Söder Mälarstrand 57
118 25 Stockholm
Day 1 (2023-09-12)
8.30 – 09.00 | Registration & breakfast |
9.00 – 12.00 | Training |
12.00 – 13.00 | Lunch |
13.00 – 15.00 | Training |
15.00 – 15.30 | Coffee break |
15.30 – 17.00 | Training |
Day 2 (2023-09-13)
8.30 – 09.00 | Registration & breakfast |
9.00 – 12.00 | Training |
12.00 – 13.00 | Lunch |
13.00 – 15.00 | Training |
15.00 – 15.30 | Coffee break |
15.30 – 17.00 | Training |
A hands-on network forensics training that allows you to deep dive into analyzing captured full content network traffic in PCAP files. The training data is a completely new and unique data set captured during 30 days on an Internet connected network with multiple clients, an AD server, a web server, an android tablet and some embedded devices.
We will analyze traffic from multiple intrusions by various attackers, including APT style attackers and botnet operators. The initial attack vectors are using techniques like exploitation of web vulnerabilities, spear phishing, a supply chain attack and a man-on-the-side attack!
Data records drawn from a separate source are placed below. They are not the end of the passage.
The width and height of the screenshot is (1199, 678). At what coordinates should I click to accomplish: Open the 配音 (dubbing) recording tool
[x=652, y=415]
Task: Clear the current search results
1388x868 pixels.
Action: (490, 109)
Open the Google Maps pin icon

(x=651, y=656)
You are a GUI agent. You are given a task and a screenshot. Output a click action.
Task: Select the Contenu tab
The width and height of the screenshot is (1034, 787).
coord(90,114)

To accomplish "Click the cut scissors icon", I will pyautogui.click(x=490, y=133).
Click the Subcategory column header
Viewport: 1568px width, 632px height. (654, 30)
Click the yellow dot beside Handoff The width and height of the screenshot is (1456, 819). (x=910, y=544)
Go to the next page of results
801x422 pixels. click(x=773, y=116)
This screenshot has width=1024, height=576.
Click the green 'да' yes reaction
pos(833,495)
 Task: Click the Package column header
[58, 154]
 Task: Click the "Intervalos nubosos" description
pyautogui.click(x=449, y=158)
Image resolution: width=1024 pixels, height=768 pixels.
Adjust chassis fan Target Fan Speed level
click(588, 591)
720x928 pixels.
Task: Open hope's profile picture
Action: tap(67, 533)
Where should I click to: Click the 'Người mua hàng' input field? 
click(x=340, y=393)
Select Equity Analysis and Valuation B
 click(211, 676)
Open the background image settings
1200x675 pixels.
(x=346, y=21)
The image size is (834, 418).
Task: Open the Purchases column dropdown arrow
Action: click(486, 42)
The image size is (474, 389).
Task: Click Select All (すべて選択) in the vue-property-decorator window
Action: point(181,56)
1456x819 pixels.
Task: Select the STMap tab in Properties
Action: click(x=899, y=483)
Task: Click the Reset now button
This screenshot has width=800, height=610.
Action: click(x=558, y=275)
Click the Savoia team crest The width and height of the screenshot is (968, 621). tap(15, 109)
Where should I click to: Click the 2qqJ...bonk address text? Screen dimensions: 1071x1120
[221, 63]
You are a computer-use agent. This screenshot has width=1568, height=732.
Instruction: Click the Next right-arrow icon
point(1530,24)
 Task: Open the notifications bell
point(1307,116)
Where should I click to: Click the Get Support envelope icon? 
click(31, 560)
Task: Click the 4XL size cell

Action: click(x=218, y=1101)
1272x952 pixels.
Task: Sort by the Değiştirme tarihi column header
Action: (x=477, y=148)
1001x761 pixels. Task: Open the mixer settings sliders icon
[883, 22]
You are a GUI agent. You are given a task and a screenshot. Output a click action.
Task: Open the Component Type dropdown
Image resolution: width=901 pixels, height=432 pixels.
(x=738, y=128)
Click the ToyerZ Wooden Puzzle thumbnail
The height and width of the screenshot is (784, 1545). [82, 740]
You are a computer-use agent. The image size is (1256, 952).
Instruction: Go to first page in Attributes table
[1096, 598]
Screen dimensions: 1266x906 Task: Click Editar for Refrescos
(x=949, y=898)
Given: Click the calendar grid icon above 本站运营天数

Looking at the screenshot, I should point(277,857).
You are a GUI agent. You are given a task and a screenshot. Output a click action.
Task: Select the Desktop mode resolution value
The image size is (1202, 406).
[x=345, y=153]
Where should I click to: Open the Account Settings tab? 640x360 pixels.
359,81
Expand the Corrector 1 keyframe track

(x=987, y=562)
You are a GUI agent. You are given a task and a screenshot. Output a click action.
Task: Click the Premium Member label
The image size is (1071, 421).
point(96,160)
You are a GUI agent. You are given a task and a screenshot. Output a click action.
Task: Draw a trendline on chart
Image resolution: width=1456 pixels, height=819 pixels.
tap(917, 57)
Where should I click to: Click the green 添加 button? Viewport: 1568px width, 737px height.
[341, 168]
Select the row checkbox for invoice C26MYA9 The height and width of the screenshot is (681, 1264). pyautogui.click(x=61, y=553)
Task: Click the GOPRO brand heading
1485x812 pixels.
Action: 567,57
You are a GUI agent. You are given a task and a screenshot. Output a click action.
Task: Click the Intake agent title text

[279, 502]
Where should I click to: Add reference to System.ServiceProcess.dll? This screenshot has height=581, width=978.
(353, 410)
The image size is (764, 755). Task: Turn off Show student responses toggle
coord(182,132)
Each attendee will be provided with a free single user license of NetworkMiner Professional and CapLoader. These licenses will be valid for six months from the first training day.
Duration
2 days (8 + 8 hours)
Student Prerequisites
Students should be familiar with Linux command line tools and have basic TCP/IP knowledge.
The instructor
Erik Hjelmvik is an incident responder and developer who is well known in the network forensics field for having created NetworkMiner, which is used by incident responders and law enforcement all around the world. Erik has a background in SCADA security and has spent over 5 years doing incident response at one of the best CERTs in Sweden. Nowadays Erik runs the company Netresec AB, where he develops network forensics software and occasionally teaches network forensic classes.